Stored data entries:
.....

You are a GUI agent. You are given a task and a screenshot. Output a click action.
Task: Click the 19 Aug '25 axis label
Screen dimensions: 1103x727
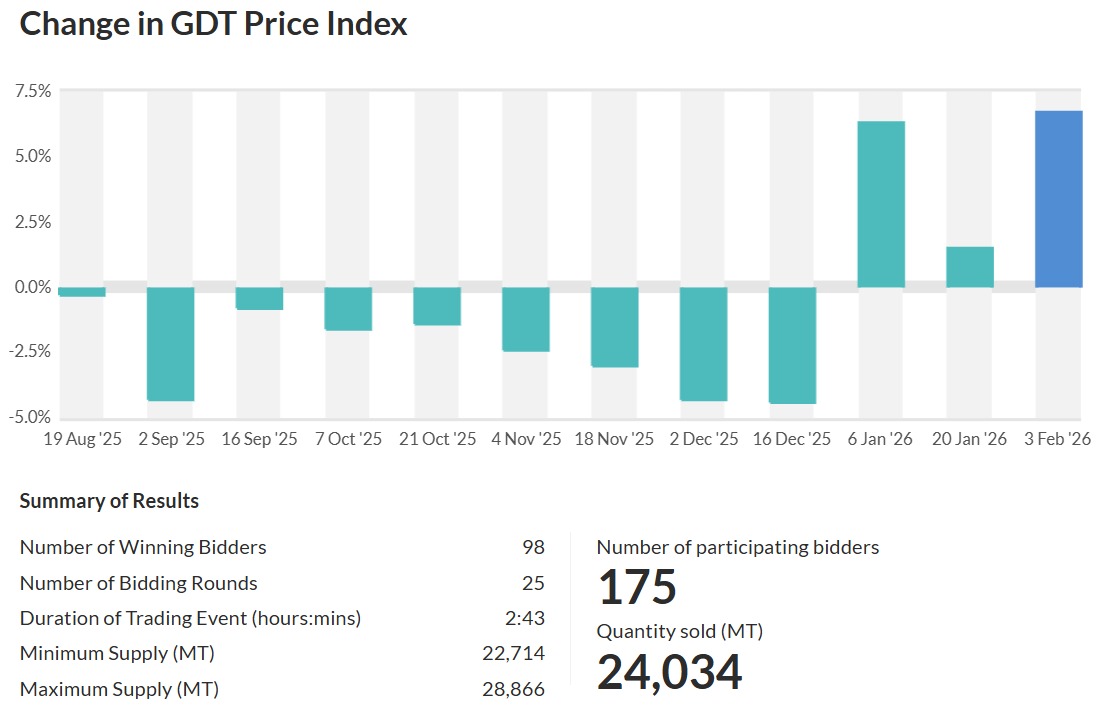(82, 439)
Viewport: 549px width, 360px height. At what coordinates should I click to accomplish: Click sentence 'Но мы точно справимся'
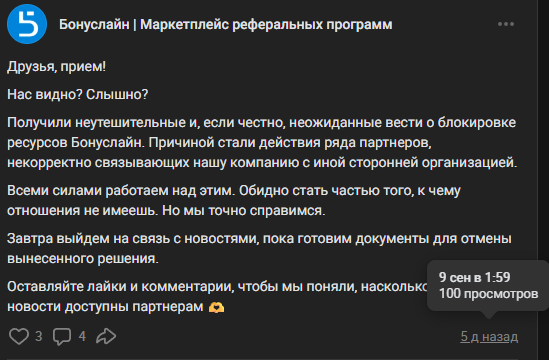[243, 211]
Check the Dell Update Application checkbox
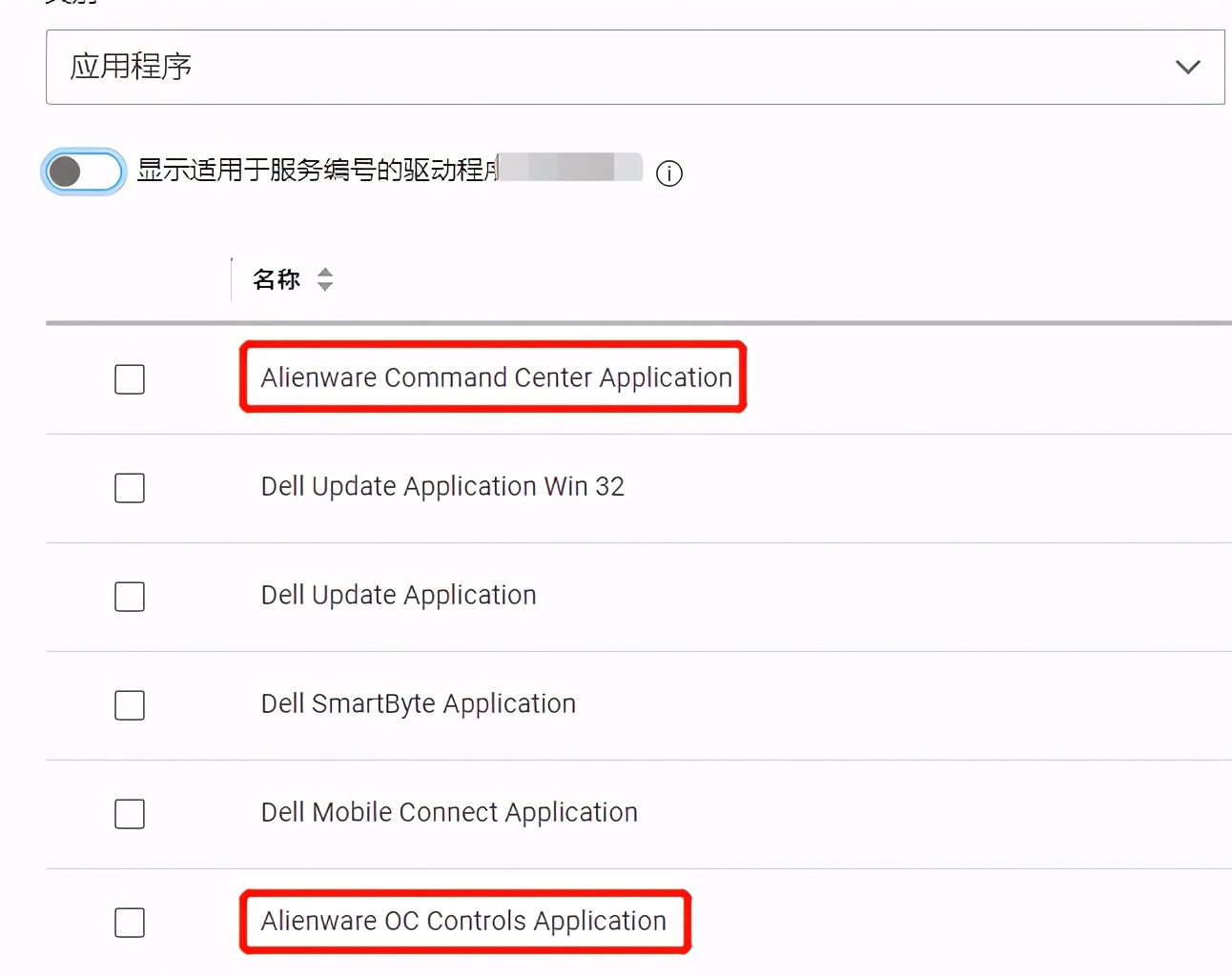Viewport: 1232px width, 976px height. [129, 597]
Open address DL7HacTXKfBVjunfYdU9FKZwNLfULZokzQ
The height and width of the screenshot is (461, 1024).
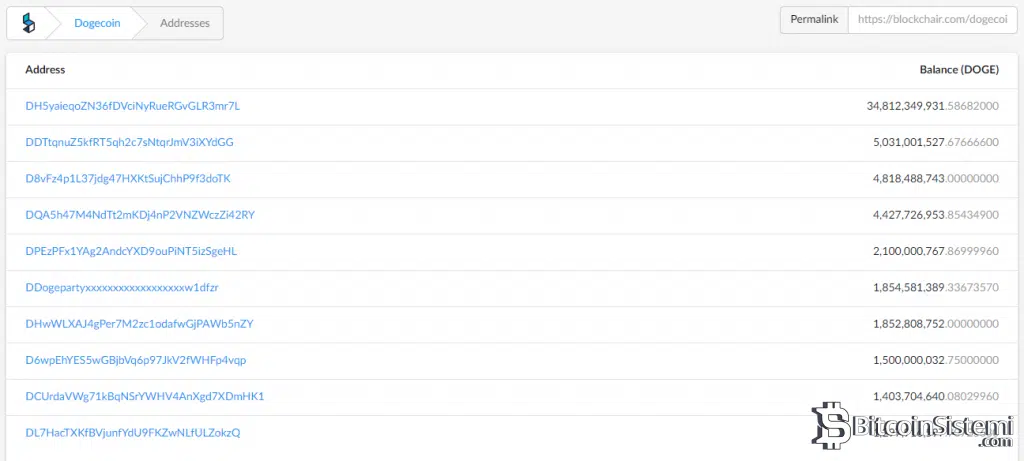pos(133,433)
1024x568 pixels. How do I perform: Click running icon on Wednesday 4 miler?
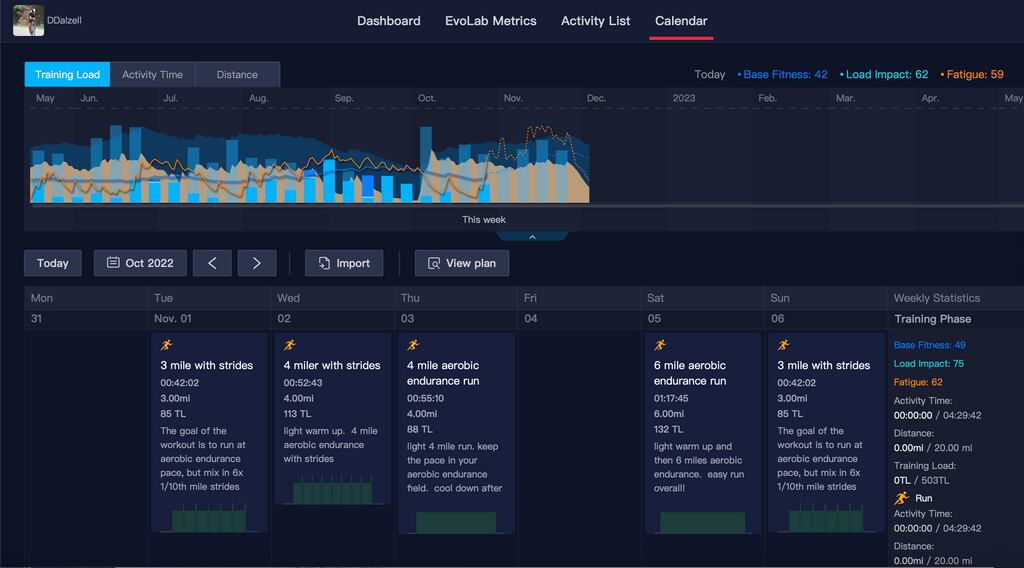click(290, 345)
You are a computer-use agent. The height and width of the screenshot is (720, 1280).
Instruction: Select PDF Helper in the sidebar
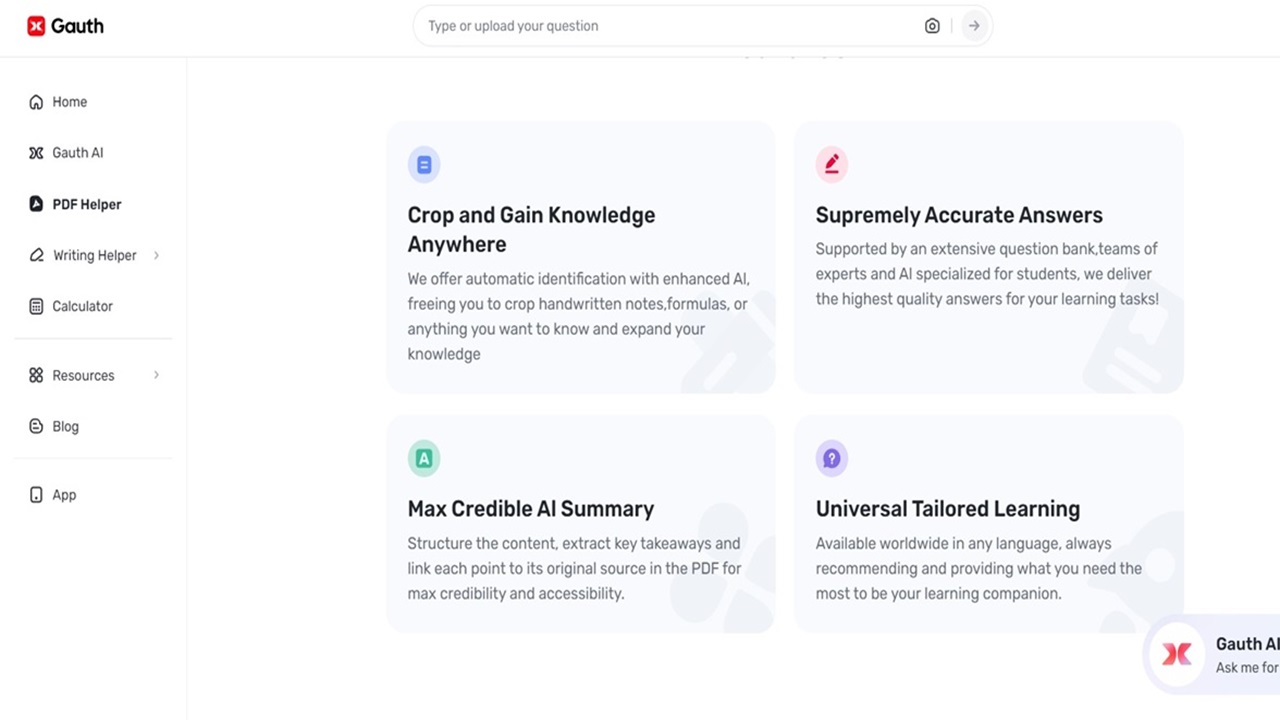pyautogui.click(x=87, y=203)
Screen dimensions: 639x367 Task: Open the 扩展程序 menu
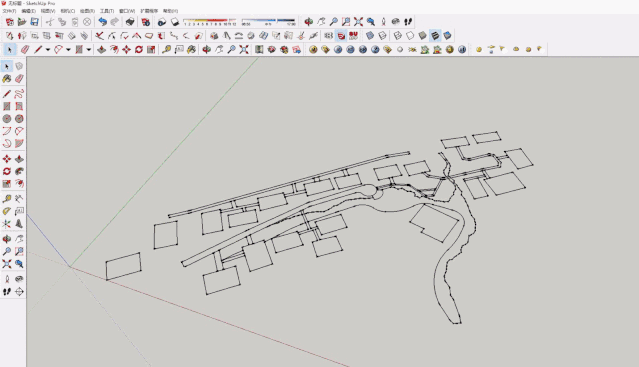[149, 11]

.....

#### [Description of the task]
Transcribe the records above exactly, without images.

#### [Exercise response]
You are a GUI agent. You are given a task and a screenshot. Output a click action.
Task: Click the 19 Aug '25 axis label
Screen dimensions: 1103x727
(82, 439)
Viewport: 549px width, 360px height. At what coordinates should I click to accomplish: Click sentence 'Но мы точно справимся'
[243, 211]
Check the Dell Update Application checkbox
Viewport: 1232px width, 976px height. [129, 597]
Open address DL7HacTXKfBVjunfYdU9FKZwNLfULZokzQ
The height and width of the screenshot is (461, 1024).
pos(133,433)
1024x568 pixels. How do I perform: Click running icon on Wednesday 4 miler?
click(290, 345)
You are a computer-use agent. The height and width of the screenshot is (720, 1280).
Instruction: Select PDF Helper in the sidebar
pyautogui.click(x=87, y=203)
Screen dimensions: 639x367 Task: Open the 扩展程序 menu
[149, 11]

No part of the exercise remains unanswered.